Paginatekst ▸
Mensen die hoog pkb aanvragen geven aan niet (gemakkelijk) met de trein te kunnen reizen. Als argument voeren zij bijvoorbeeld aan dat zij de trein niet in kunnen komen, of omdat niemand beschikbaar is om ze naar het juiste perron te begeleiden/helpen. Deze mensen zien over het hoofd dat de NS veel voorzieningen biedt om mensen met een handicap het treinreizen mogelijk te maken. De site van de NS[6] vermeldt diverse informatie over deze voorzieningen. De voorzieningen die de NS biedt, omvatten bijvoorbeeld assistentie bij het instappen, bij het kopen van een kaartje en begeleiding naar de trein of naar de ontmoetingsplaats waar de chauffeur van de taxi de betreffende persoon weer ophaalt.

Jouw opdracht ▸
Pak de tekst over treinreizen met een handicap op na de laatste zin en schrijf hem verder.

Gegevensdeel ▸

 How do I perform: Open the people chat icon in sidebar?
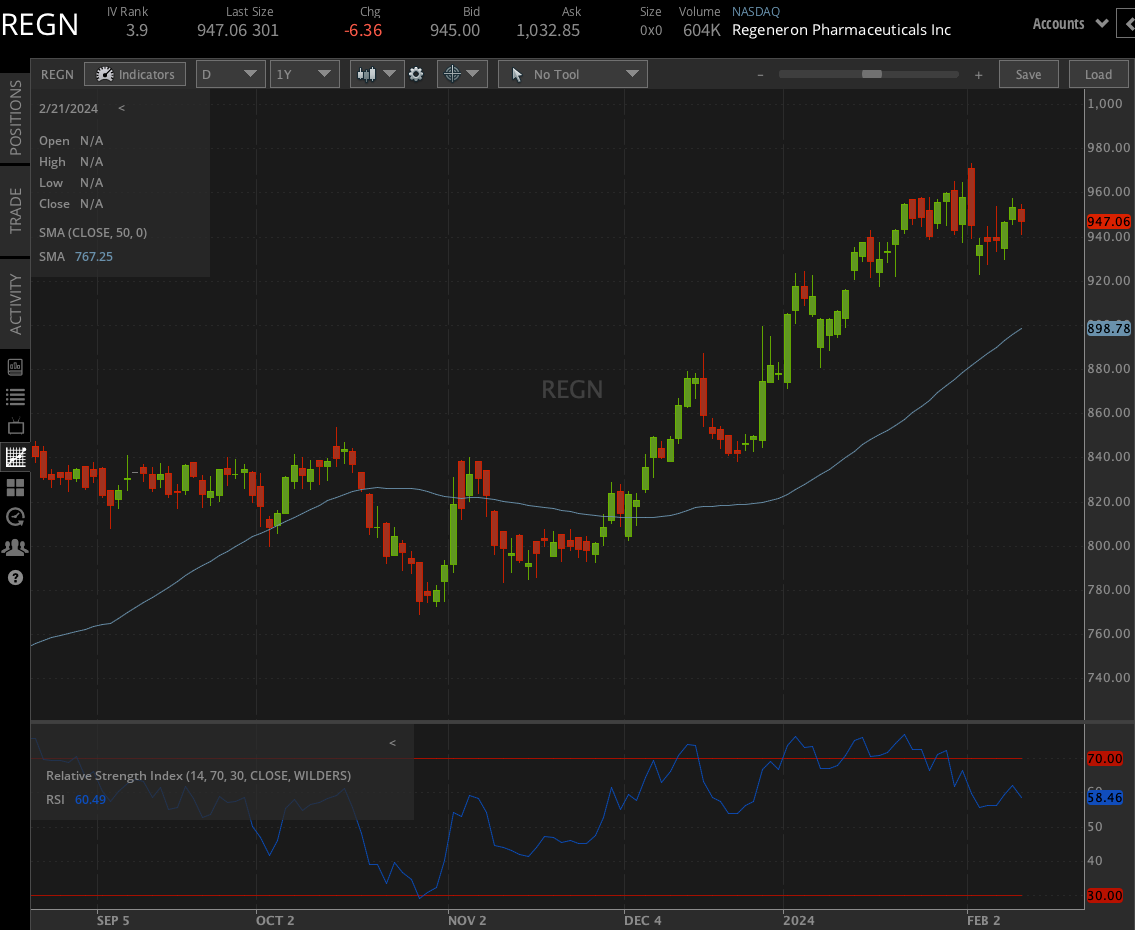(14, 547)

--

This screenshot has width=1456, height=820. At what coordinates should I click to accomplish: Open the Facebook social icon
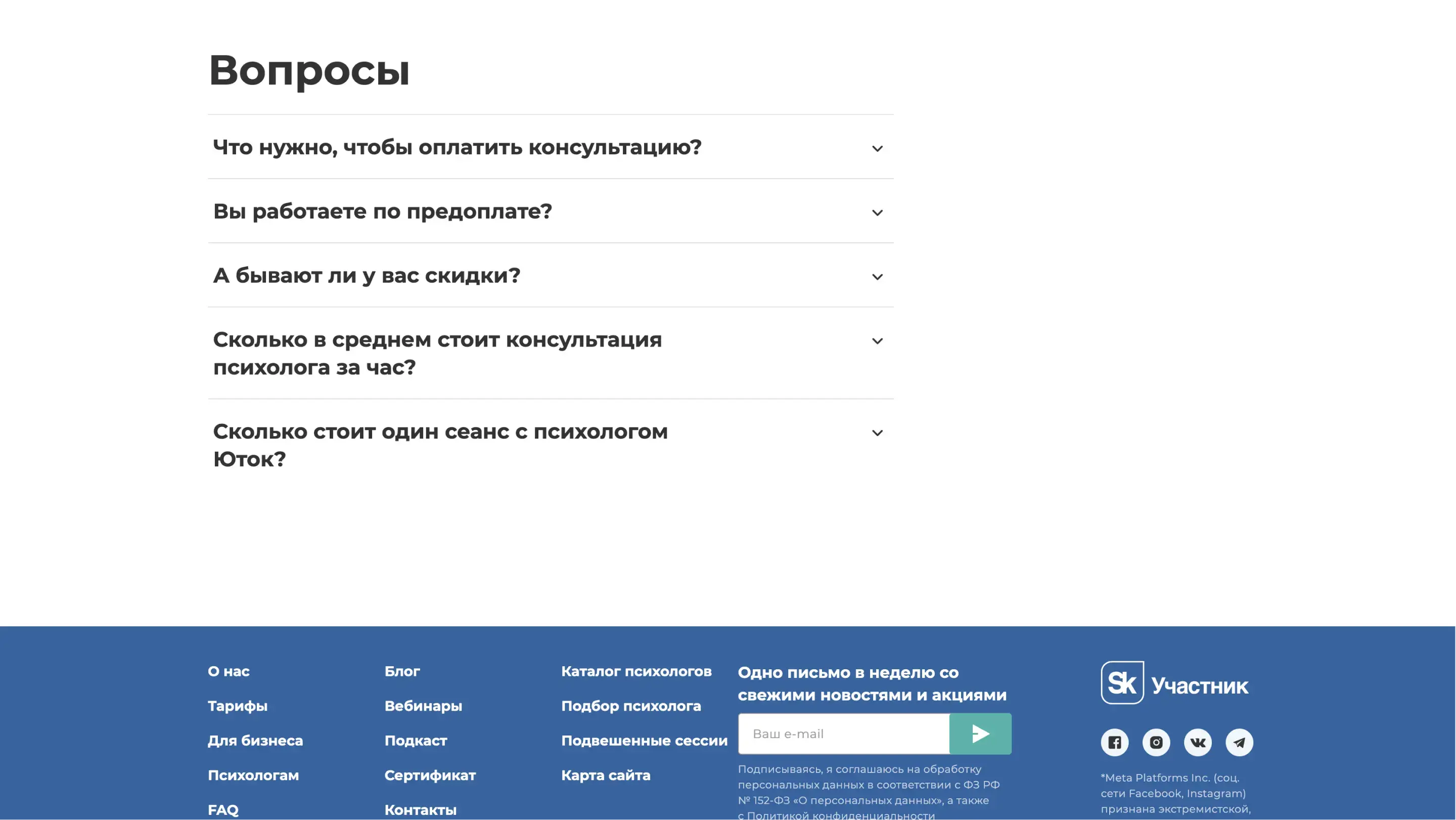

Resultaat opdracht ▸
De Valysregeling werkt zo dat de taxi een persoon van huis naar de trein brengt. Vervolgens reist diegene verder met de trein en vervolgens weer met de taxi naar de uiteindelijke plaats van de bestemming. Een prachtig systeem, in theorie in ieder geval. Wat het systeem echter niet biedt, is persoonlijke begeleiding. Daar dient de betreffende persoon zelf voor te zorgen. De begeleiding die de NS biedt, is gericht op het logistieke deel van de reis. De NS zorgt ervoor dát je er wel komt. Hóe je er dan komt, is een vraag van heel andere orde. De NS biedt daartoe gehandicapten de mogelijkheid een OV-Begeleiderskaart aan te vragen. Met deze kaart kan de gehandicapte gratis een begeleider meenemen als deze vanwege zijn handicap niet in staat is zelfstandig van het openbaar vervoer gebruik te maken. Zo’n begeleider kan bijvoorbeeld eventuele spanningen bij de gehandicapte wegnemen.
Van de vele honderden aanvragen per week, wordt circa 15 % ingewilligd. Zoals gezegd, liggen de heldere, maar strenge eisen hieraan ten grondslag. Het overgrote deel van de aanvragers kan of wordt geacht met de trein te (kunnen) reizen. Veel mensen kennen de criteria niet goed en vinden zelf dat ze niet met de trein kunnen reizen. Zij realiseren zich daarbij veelal niet of in onvoldoende mate wat er aan voorzieningen beschikbaar is om het reizen met de trein mogelijk te maken.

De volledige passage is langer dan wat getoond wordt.